How do deterministic and probabilistic tasks differ, and why do they require different automation tools?
Deterministic tasks are straightforward—they have predictable outcomes based on set rules, like processing a payroll file. RPA is perfect for these because there’s little to no variation. Probabilistic tasks, however, involve uncertainty and require cognitive skills, like evaluating a customer complaint for escalation. Agents are better suited here because they can weigh variables, assess context, and propose solutions, even if the result isn’t 100% certain, which is something RPA can’t handle effectively.
What challenges do enterprises face when scaling automation, and how can they balance productivity with proper governance?
Scaling automation across a large organization often brings challenges like inconsistent adoption, integration hiccups, or even resistance from teams unfamiliar with the tech. There’s also the risk of prioritizing speed over control, which can lead to errors or compliance issues. To balance productivity and governance, companies should establish clear policies, invest in training, and set up regular audits. It’s about creating a framework where innovation can thrive without sacrificing accountability or oversight.
There’s been some talk about technical debt in RPA implementations. How do you see this issue, and what’s the best way to address it?
Technical debt in RPA often comes from quick-and-dirty implementations—bots built without long-term scalability or maintenance in mind. Over time, these can become outdated or hard to integrate with newer systems, costing more to fix than they initially saved. The solution lies in treating RPA as a foundation rather than a standalone fix. By building with flexibility in mind and transitioning to agentic AI where possible, companies can evolve their automation without getting bogged down by legacy issues.
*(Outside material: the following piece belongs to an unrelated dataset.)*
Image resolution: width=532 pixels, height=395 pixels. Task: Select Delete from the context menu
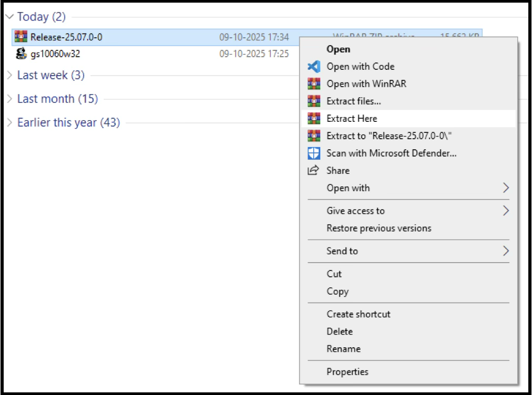coord(340,331)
What’s your forecast for the future of agentic AI in enterprise automation over the next few years?
I believe agentic AI will become a cornerstone of enterprise operations, moving beyond niche applications to orchestrate entire workflows. We’ll likely see tighter integration with human decision-making, where AI acts as a trusted advisor rather than just a tool. The focus will shift toward building trust and transparency, with governance frameworks maturing alongside the tech. If done right, this could redefine productivity, letting businesses tackle challenges we haven’t even imagined yet.